What needs to be done: Give the data again in full, without pictures.

(Listed records Opens)

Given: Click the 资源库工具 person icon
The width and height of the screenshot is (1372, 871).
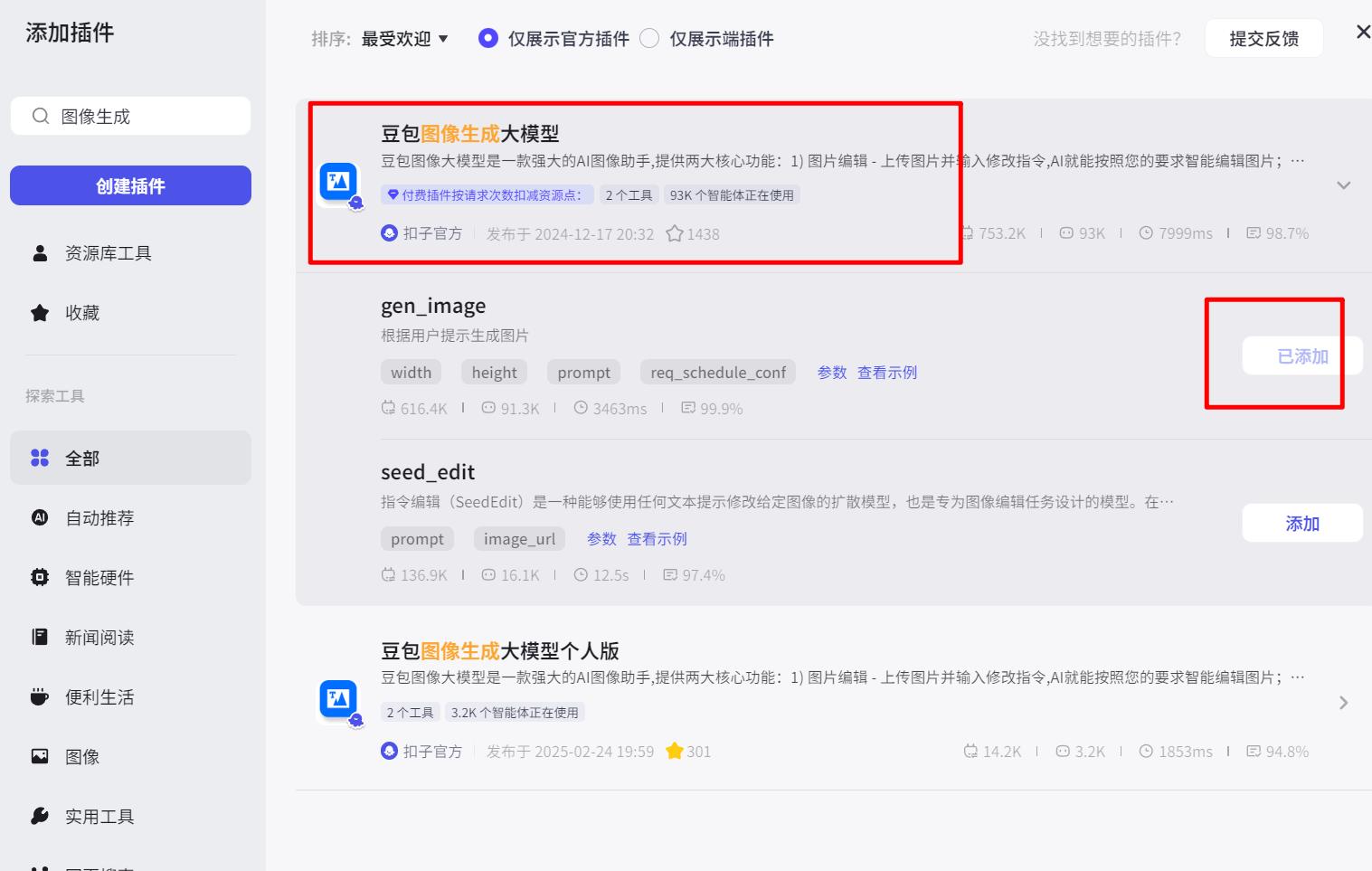Looking at the screenshot, I should 40,253.
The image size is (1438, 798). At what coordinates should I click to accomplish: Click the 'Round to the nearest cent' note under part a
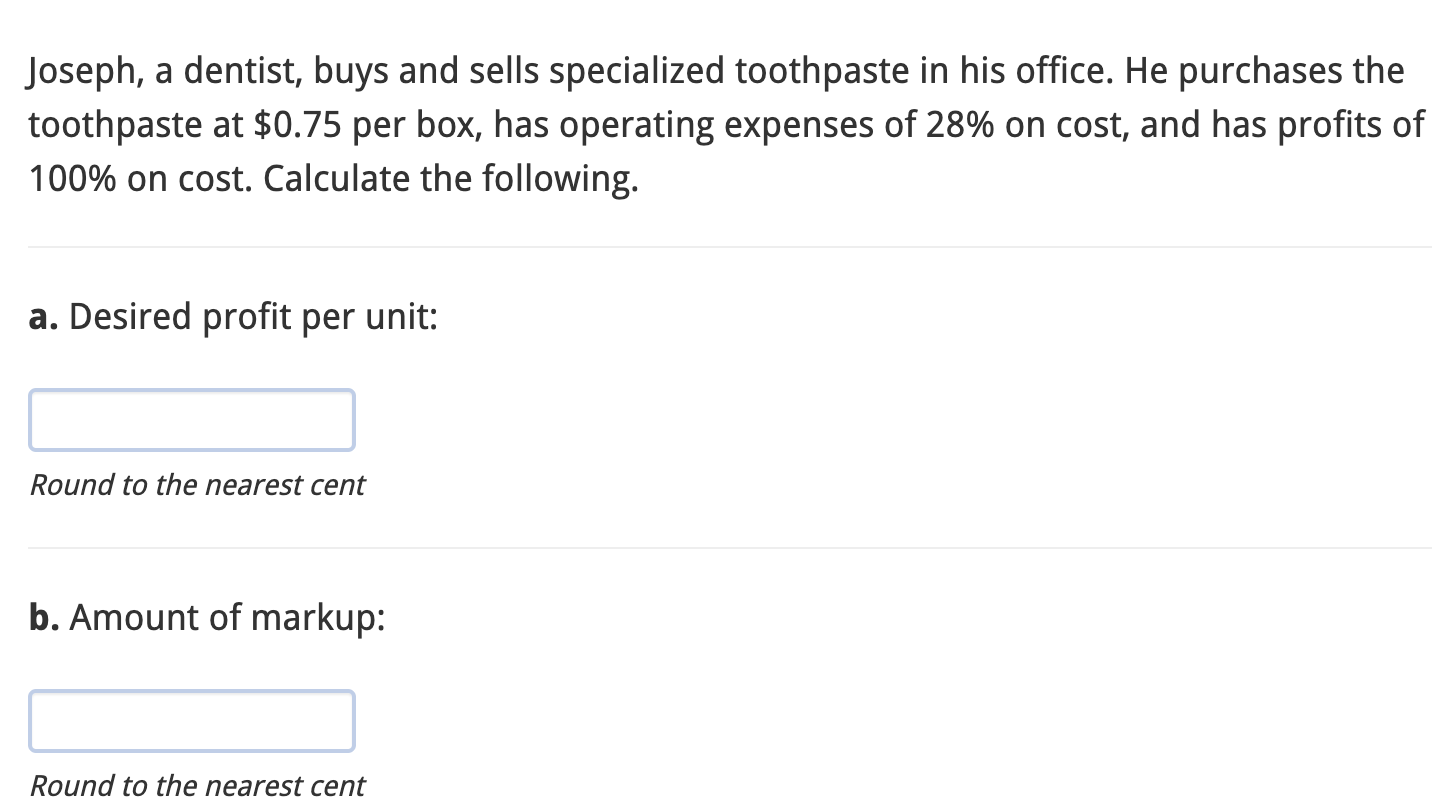coord(196,485)
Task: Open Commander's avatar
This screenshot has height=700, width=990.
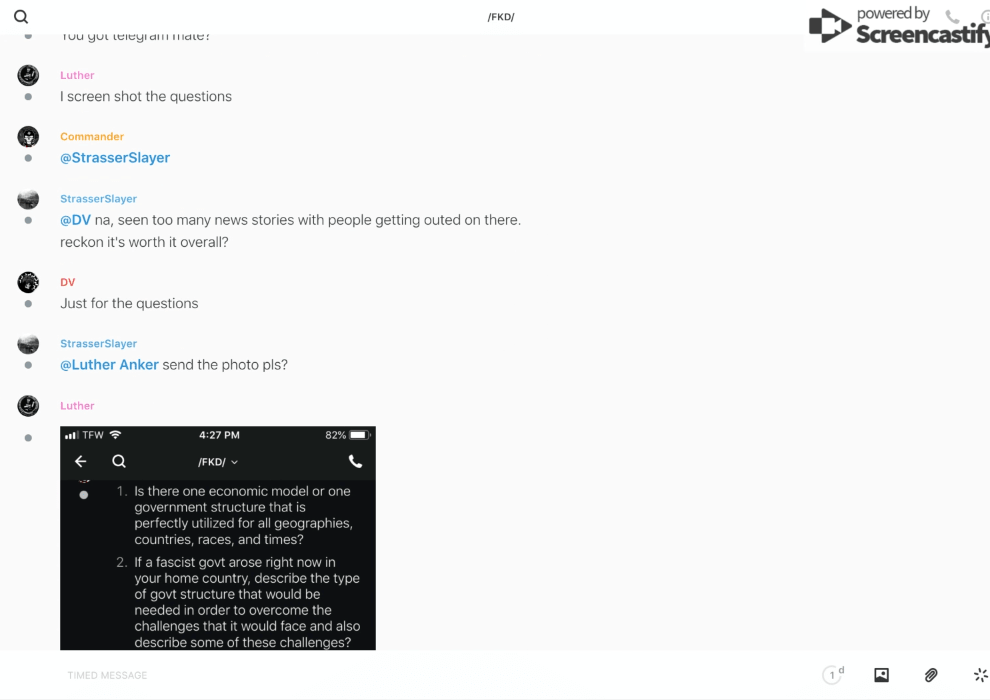Action: tap(28, 136)
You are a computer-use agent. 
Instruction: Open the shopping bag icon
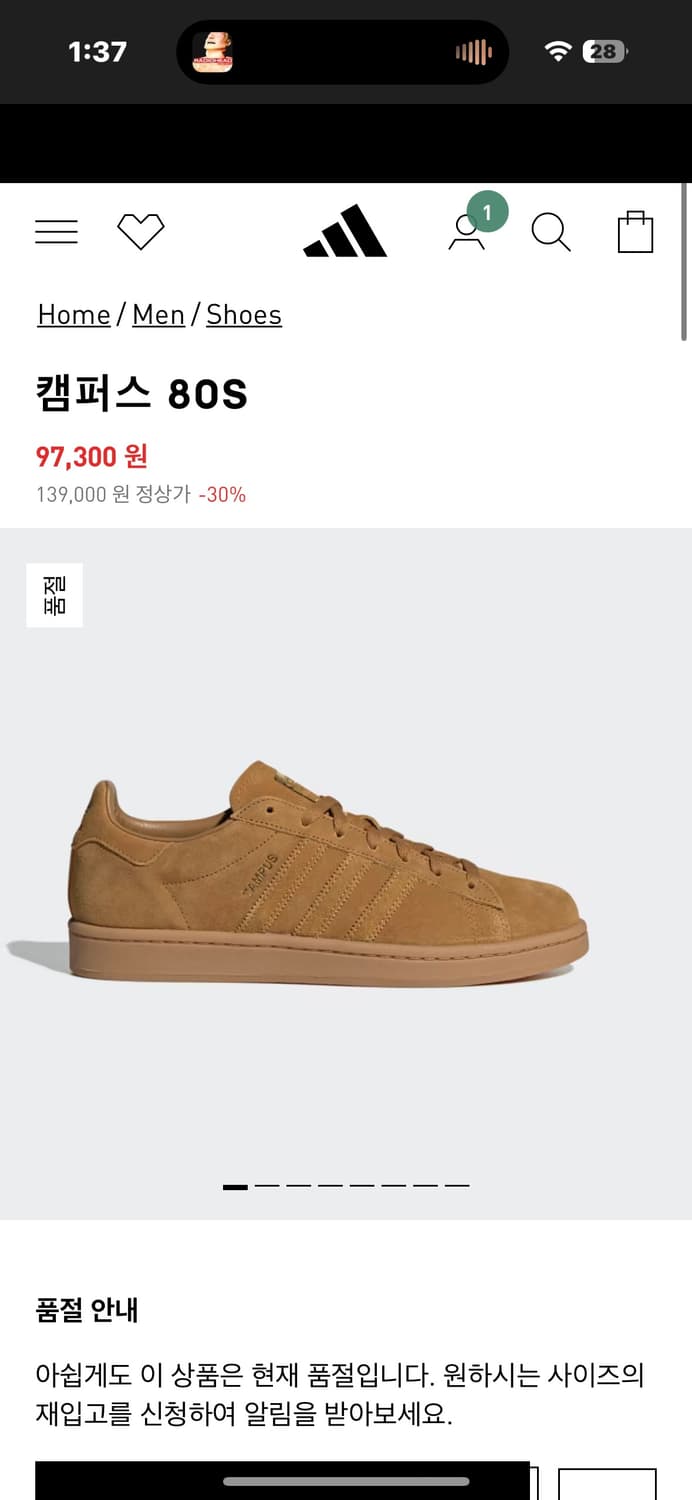point(636,231)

(Listed records Closes)

Output below:
Given: Click the 资源库工具 person icon
The width and height of the screenshot is (1372, 871).
Looking at the screenshot, I should 40,253.
The image size is (1438, 798). At what coordinates should I click to accomplish: Click the 'Round to the nearest cent' note under part a
coord(196,485)
Task: Open Commander's avatar
This screenshot has height=700, width=990.
Action: tap(28, 136)
You are a computer-use agent. 
Instruction: Open the shopping bag icon
point(636,231)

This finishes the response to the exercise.